Democratic reaction was immediate. Illinois Secretary of State Jesse White (a Democrat) said he would refuse to file the official paperwork certifying the appointment. Democratic Majority Leader Reid (D-Nev.) said that the Senate would refuse to seat the Democrat Burris.

Only problem is, neither of those Democrats may be able to actually do that. The Supreme Court (a mixture of Democratic and Republican appointees) ruled back in 1969 that the Constitution (drafted in large part by James Madison, a Federalist) did not permit Democratic Speaker of the House John McCormack to refuse to seat duly elected Democratic Rep. Adam Clayton Powell, despite the scandals in which Powell (a Democrat) was embroiled at the time.

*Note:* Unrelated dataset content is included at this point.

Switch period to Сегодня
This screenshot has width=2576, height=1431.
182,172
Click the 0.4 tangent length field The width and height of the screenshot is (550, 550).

Congress, wrote Chief Justice Earl Warren (who'd run for office as both a Democrat and a Republican, but who was appointed by a Republican), might have the power to expel the Democrat Powell by a two-thirds vote, but they couldn't just refuse to seat the Democratic congressman.

There seems no logical reason why the same principle in Powell v. McCormack wouldn't apply to Democratic Majority Leader Reid's threatened refusal to seat the Democrat Burris.

And there certainly appears to be no constitutional authority for the Democratic secretary of state to simply refuse to file the decree of a still-sitting governor (in this case, a Democrat) who has not yet been impeached by the Illinois House (67 Democrats, 51 Republicans), or removed by its Senate (37 Democrats, 22 Republicans).

It's an interesting legal pickle.

While the Democrat Burris has made campaign contributions to the Democrat Blagojevich, none of them appear to have been part of any kind of quid pro quo, and they're really not big enough to buy the Senate seat that the Democrat Blagojevich described as "[bleeping] valuable."

Even the Democrat Reid and the Democrat White praised the Democrat Burris for his integrity and his years of public service as a Democratic comptroller and Democratic attorney general. It's just that, Democrats Reid, White, and Obama said regretfully, any nominee picked by the Democrat Blagojevich would be tainted.

There's a lot of merit in this position. It's a shame that an apparently good Democratic pick for the job might not get it for no other reason than the bad behavior of the Democrat who appointed him.

To add extra spice to the mix, the Democrat Burris is African-American. So the Democrat Reid is in the uncomfortable position of giving the boot to a Democrat who would be the only African American in the Senate (but not the only Democrat, now that the Democrats have a majority). Like I say, the Democrat Blagojevich sure knows how to stir things up.

There's one thing for sure, though: I'd love to be a fly on the wall when the new Senate (with a Democratic majority) comes into session.

Looking back at all the mentions of "Democrat" in this drama, one can't help but notice a dearth of Republicans in either the black or the white hats. It was certainly not my intention to make it look like the Republicans are irrelevant. But, well, they kind of are here, so that's how it comes out.

The only "contribution" the Republicans have made to this brouhaha is a variety of desperate attempts to tie Democratic President-elect Obama to the scandal because, hey, they're both from Illinois. And Democrats.

Of course, they don't apply the same "standards" to the Republican darlings who are governors of the corruption-plagued states of Louisiana and Alaska, but that kind of hypocrisy is (a) par for the course; and (b) a big part of the reason they're now irrelevant.

It's the Democrats who are cleaning their own house, so y'all just chill out. Go to a movie or something. The Democrats will handle this.